Balkan Insight, the main outlet of Balkan Investigative Research Network, seems to have gone over to the tabloid side of media. Their piece on the upcoming wedding of the wannabe heir to the Albanian throne is cheap royalist propaganda mixed with a bit of glamour.
„Albania Prepares for Historic Royal Wedding“, Balkan Insight titles its feature remarkable only for its tabloid like qualities.
„Prince Leka, the grandson of King Zog, will get married this weekend in Tirana in the country’s second-ever royal wedding, which royalists hope will revive the legacy of the Albanian monarchy“, the piece goes on, letting us know that up to 20 members of „royal families“ and 100 „aristocrats“ will attend the wedding of Leka Zogu and his „long time fiancee“ Elia Zahira.
A 70 year old fan of the royal family is being quoted, gloryfying the Albanian kingdom. A teen who after asked about what she thinks about the whole thing starts to get interested in Albania’s „royal family“.
A monarchist is allowed to spew his propaganda unchallenged and Balkan Insight doesn’t fail to provide a touch of glamour, showing us a couple of PR photos from „Prince Leka’s“ FB-page, featuring him and his fiancee.
Seriously?
Seriously.
There Is No Royal Wedding
A reader used to quality media doesn’t even know where to begin critizising this fine example of both royalist propaganda and reproduction of escapist glamour fantasies so typical of tabloids‘ society pages.
First of all, dear Balkanist, there is no „royal wedding“ in Albania. (Besides, it is highly dubios that all of Albania prepares for the wedding as the title suggests.)
Albania has been a republic ever since World War II, as even Balkan Insight has to admit – and one would imagine with a deep sigh of regret.
Albania being a republic, there is no King, thus no royal family, thus no royal wedding. It’s as simple as that. Really.
A rich guy marries a well known actress. Nothing to get excited about. Not exactly the stuff a website fancying itself to be critical and investigative ordinarily covers.
Where’S The Critical Approach?
And if it does, it might as well take a critical and investigative approach to the whole affair. And certainly not publish the affirmative squirming this piece amounts to.
Throughout the whole piece one can’t help thinking that the author is about to faint at the prospect of catching just a glimpse of the wedding.
Now, one might start out with taking a critical look at the main character involved in this affair.
Leka Zogu Is an Impostor
Leka Zogu is an impostor.
He persistently claims to be heir to the Albanian throne. He isn’t. He never was. He never will be. There is no Albanian throne.
And as nice as it is to know that the Republic of Albania lets Leka Zogu and his family attend official ceremonies – that does not change a thing. That does not make Zogu’s claims any more true or any more plausible.
He just is not what he pretends to be.
The term for people who pretend to be someone else, be it for financial gain or attention, is impostor. Period.
Where Does The Family’s Wealth Comes From?

# [Raw data]
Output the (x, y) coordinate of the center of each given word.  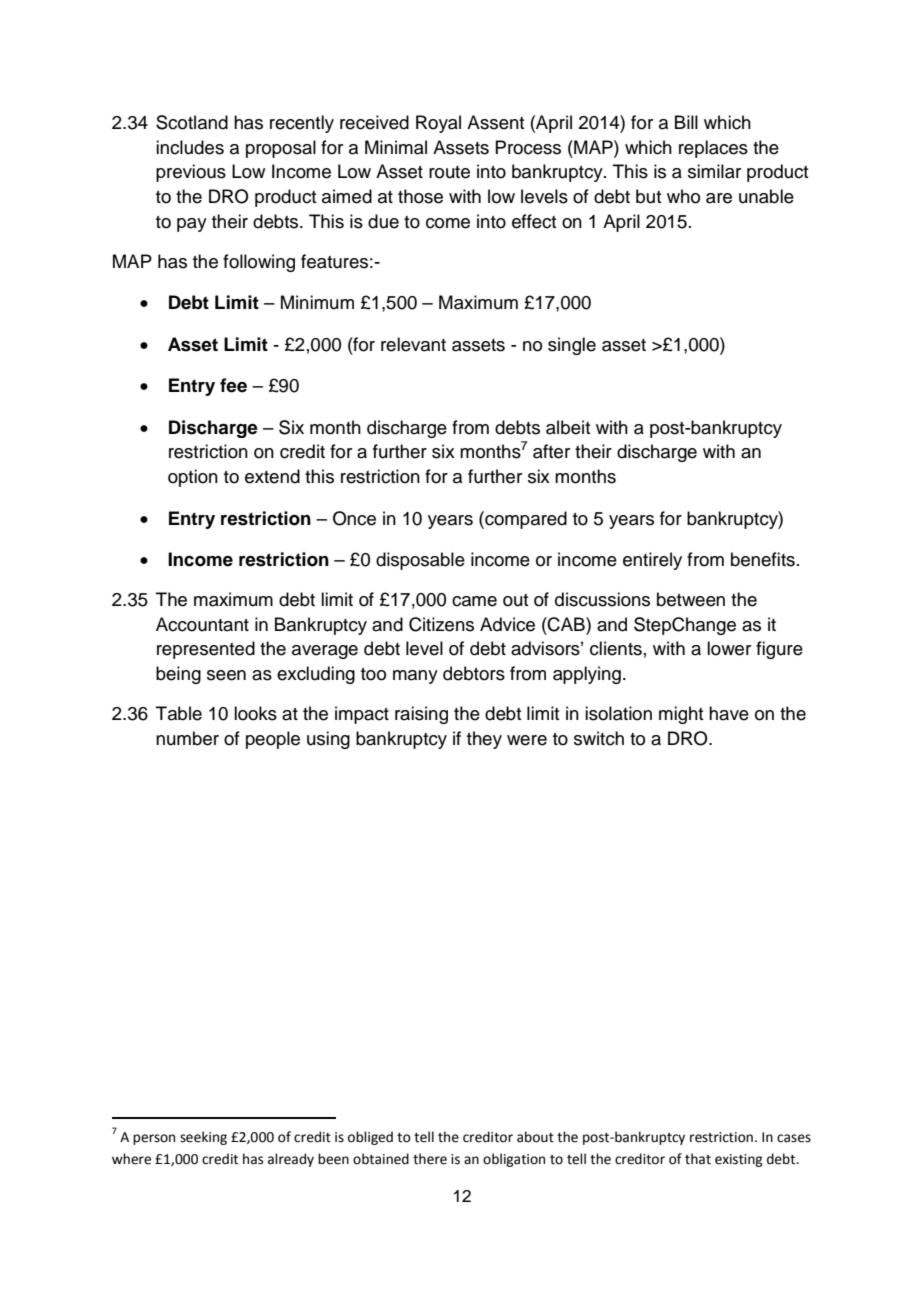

# [Exercise brief]
According to the piece criticizing Balkan Insight, since when has Albania been a republic? These lines come from a different source than the text.

# [Right answer]
Ever since World War II.